_Extract provided_:
Renormalized quantities are guaranteed to be
finite, but the divergences are certainly not 
guaranteed to leave no trace.  

The intimate relation between
$SO(3,1)$ and $SL(2,C)$ requires us
to continue our Dirac space into
$d$ dimensions as well.  The smallest dimensionality
in which we can find $d$ $\gamma$-matrices which
satisfy the 
Clifford algebra
\begin{equation}
\left\lbrace \gamma^\mu,\gamma^\nu\right\rbrace=2g^{\mu\nu}
\end{equation}
is $2^{d/2}\times2^{d/2}$, so we should
modify the normalizations
\begin{eqnarray}
\gamma^\mu\gamma_\mu&=&d\\
{\rm Tr}\;{\bf 1}&=&2^{d/2}\;\; .
\label{tracenorm}
\end{eqnarray}
Since the trace appears in all amplitudes,
it constitutes an overall factor.  As such, it can
be {\it chosen} not to leave a residue 
by including its effects with the ultraviolet
divergence (along with the $\gamma_E$ and $\log4\pi$
in the $\rm\overline{MS}$ scheme, for example).  For this
reason, people usually just take ${\rm Tr}\;{\bf 1}=4$.

In addition to the above changes,
we must somehow make a connection between 
the $d$-dimensional {\it Euclidean}
space our integrals are defined in and the 
$d$-dimensional {\it Minkowskii}
space in which our theory is defined.
The simple solution to this is 
to rotate our energy integration axis
90$^\circ$ in its complex plane.  This has
the effect
\begin{eqnarray}
k^0\rightarrow ik^0_E\\
k^2\rightarrow-k_E^2\;\; .
\end{eqnarray}
Since we have constructed
our propagators to have a well-defined pole
structure, 
this rotation can be justified for our Feynman integrals
by Cauchy's theorem.\footnote{We can perform
this shift provided we don't cross any poles in the
process.  One can check explicitly that this
leads to no problems here, unless one quantizes
the theory in axial gauge with a pathological
prescription for the spurious singularities.  See
Section 1.6.}  All we must do is
keep track of the sign and the factor of $i$.
At the end of the calculation, we simply rotate
back to obtain amplitudes with physical momenta.

_Task requirements_:
From the passage on continuing Dirac space and momenta into $d$ dimensions, set down word for word the part that begins at "In addition to" and stops after "k^2\rightarrow-k_E^2\;\; .".

(Rows from a screen grounding dataset)
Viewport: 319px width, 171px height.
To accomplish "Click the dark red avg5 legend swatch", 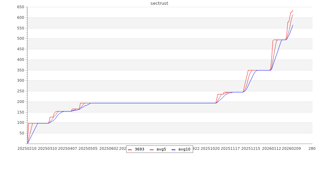I will [x=152, y=149].
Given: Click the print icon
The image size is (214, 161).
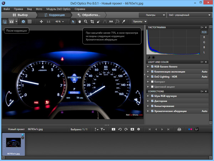Looking at the screenshot, I should [x=179, y=129].
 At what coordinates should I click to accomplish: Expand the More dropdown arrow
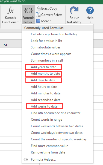[x=51, y=21]

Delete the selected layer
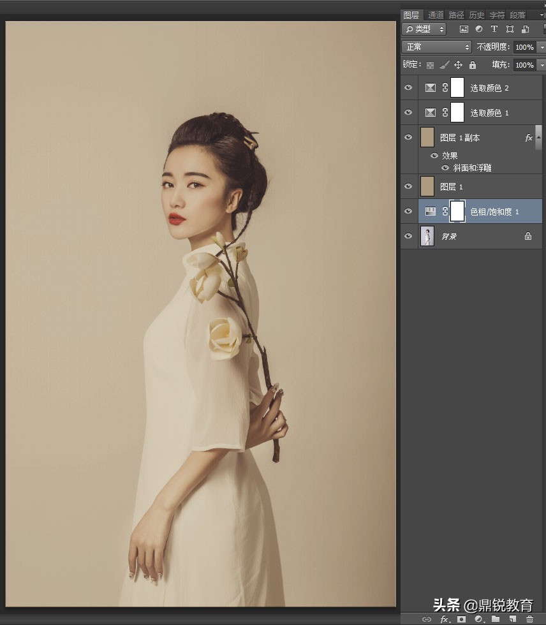click(529, 619)
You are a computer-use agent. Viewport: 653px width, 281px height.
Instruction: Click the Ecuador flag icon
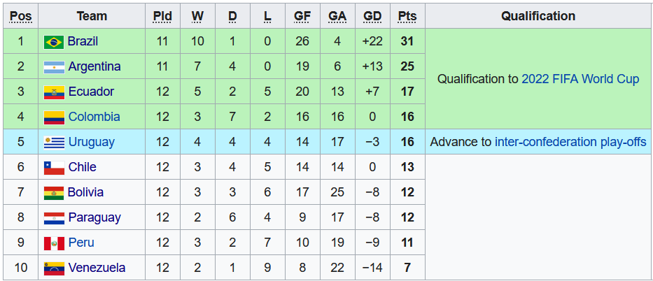(x=54, y=92)
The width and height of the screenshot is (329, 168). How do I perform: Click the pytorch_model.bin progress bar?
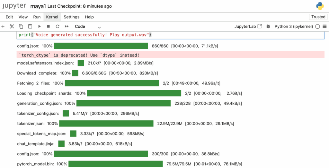pos(116,164)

_Answer_:
In addition to the above changes,
we must somehow make a connection between 
the $d$-dimensional {\it Euclidean}
space our integrals are defined in and the 
$d$-dimensional {\it Minkowskii}
space in which our theory is defined.
The simple solution to this is 
to rotate our energy integration axis
90$^\circ$ in its complex plane.  This has
the effect
\begin{eqnarray}
k^0\rightarrow ik^0_E\\
k^2\rightarrow-k_E^2\;\; .